Opposed to logging to the console, using the debugger lets you see what SDL is doing (or not) as well. (Eventually, if you use debug dlls, or compile it's code directly with yours.)
Learning to use the debugger is an essential time saver and super important, in case you're not yet familiar.

Thank you Joel - this is unfortunate - I was rather hoping someone would spot a simple logic error or mis-use of a data type - something I could put right quickly.

I've only been using C++ and Visual Studio for a few months and haven't got my head around using the debugging tools.

I find it particularly problematic that I can't simulate the user input into the game while watching the debugger step through the code, and this combined with my general lack of understanding of the debugging tools means I tend to shy away from using it.

I have no idea what debug dll's might be, or whats meant by ‘compile it’s code directly with yours' - but I'll try to learn more about it.

If I understand you correctly, you think adding a range of additional unique sprites into the initialisation map and seeing how my code handles a variety of differing images may shed some light on this issue - I'll give this a try.

In the meantime my new game setup.exe installer on GitHub has just packed up - it works great if I run it from the desktop, but if I download it from GitHub the same setup.exe gives a range of errors (annoying as it worked fine several hours ago) - so I'll also need to look into this.
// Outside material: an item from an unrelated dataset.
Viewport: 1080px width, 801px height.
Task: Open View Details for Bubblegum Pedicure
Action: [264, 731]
It never rains but it poors ?

Nick72c said:
…but these are all new concepts to me, so I will see if I can find a way for identical enemies objects to share surface/texture data (although I'm not immediately sure I understand how to achieve this).
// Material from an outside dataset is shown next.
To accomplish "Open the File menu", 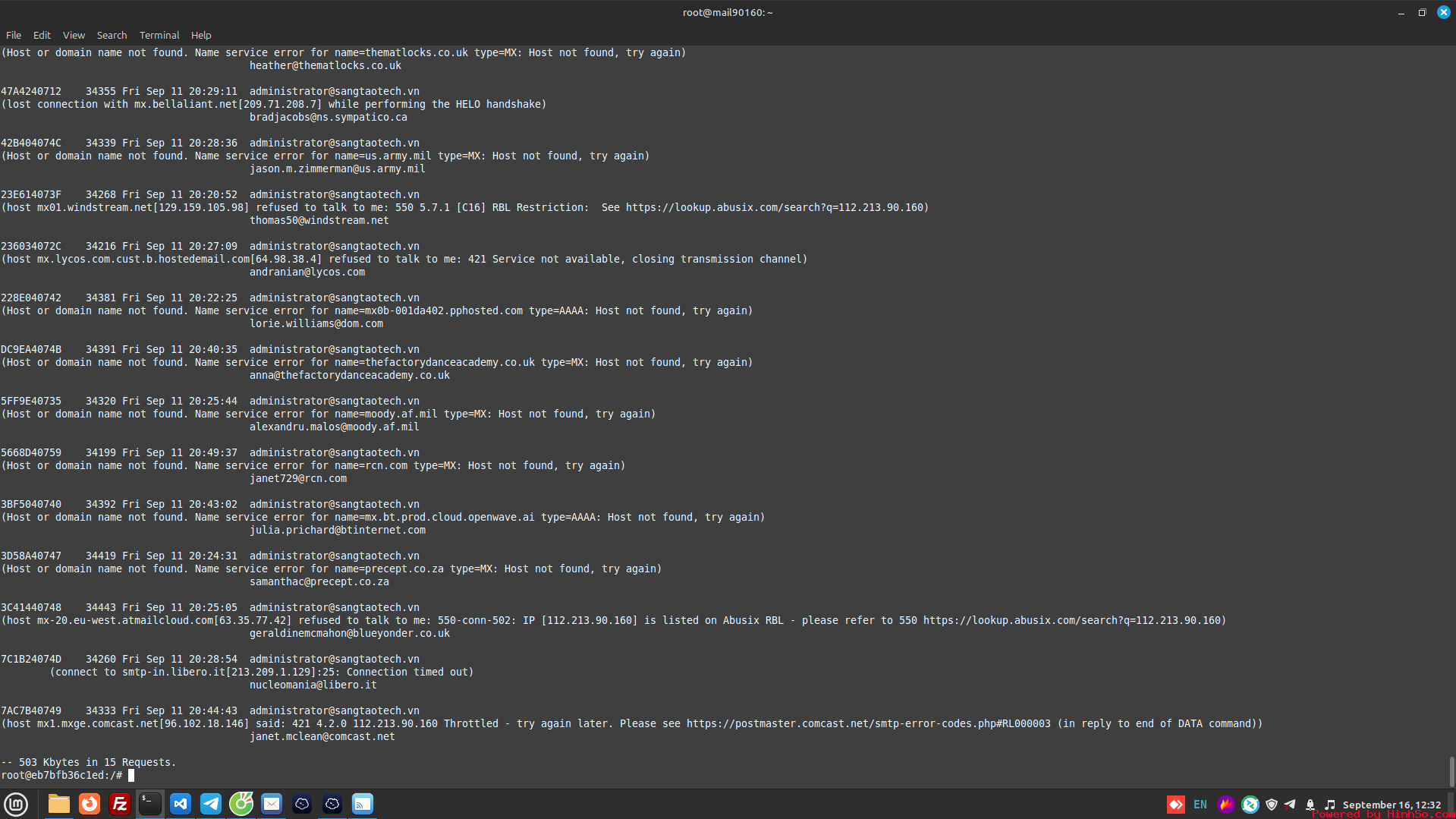I will tap(14, 36).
Even so, do you really think improving the efficiencies in this manner would have any effect of the missing sprites? How do you see the two issues being linked?

There may be no link, but while improving something, chances are you find a bug while doing so.
About efficiency, there are multiple points why this is bad (eventually, idk what applies to your case):
* Loading the same texture many times for for many sprites wastes memory.
* Switching the current texture to another texture (which is actually the same), can cause redundant state switches on GPU, which can prevent it from keeping all its cores busy.
* Even using a string to identify something is bad, because a string has variable length, so it needs to be allocated from memory which is slow. Copying the string to another string requires a loop, which also is slower than identifying your textures with simple number, e.g. an index to an array of all your textures. Numbers have constant size, copying them is a single instruction. There also is no need to resolve indirection from the string object to the actual string data, eventually causing a cache miss.
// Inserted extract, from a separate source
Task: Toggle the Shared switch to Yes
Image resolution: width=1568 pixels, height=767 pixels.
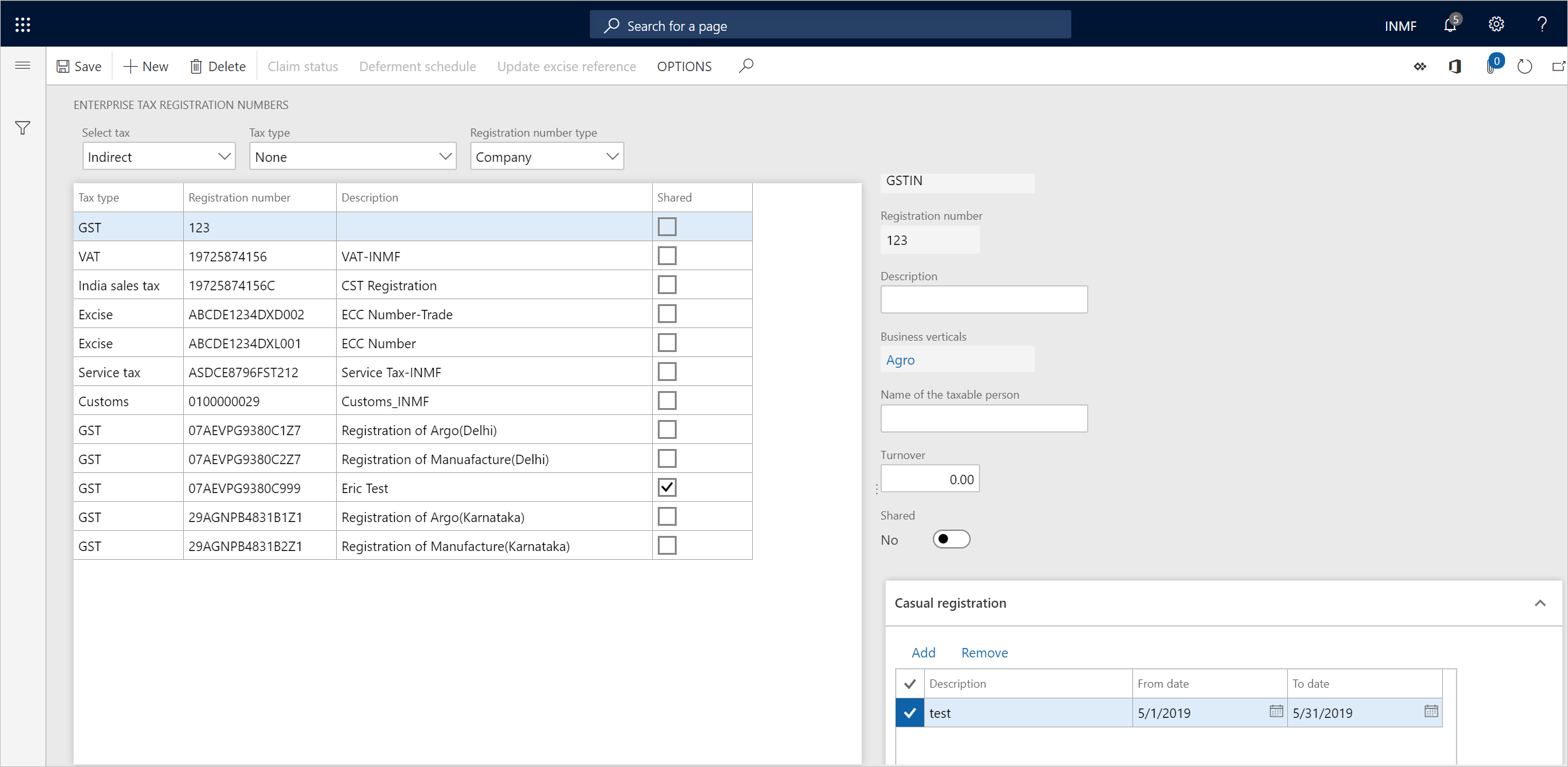Action: (x=949, y=539)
So, to fix that, you could have a std::vector (or array) of unique texture objects, where each object also has a string of it's file path.
While creating the sprites, you could iterate this vector until you find the given path string, then only store the found index in the sprite.
You pay the price of the search only once at launch or level load, so no problem. After that it's easy to get the texture for any given sprite using this index.

But this would break if you delete one of the textures. Because it would invalidate all indices to textures after the deleted one.
Thus, many people use unique IDs instead indices, with some mechanism to find some object from a given ID. This makes things easier eventually, but has a cost of resolving indirections form IDs to actual pointers, usually causing cache misses.
So this becomes an advanced topic, e.g. when designing Entity Component Systems.

For now i'd just use indices to identify textures and other things.
It's not critical as long as you just draw some two digit numbers of sprites, but you better get rid of bad habits early.
Often the software turns out slow, but no big bottleneck shows up. So you don't know what to optimize to improve it.
To prevent this situation, you try to write optimized code from the start and all the time, which rarely is real extra work.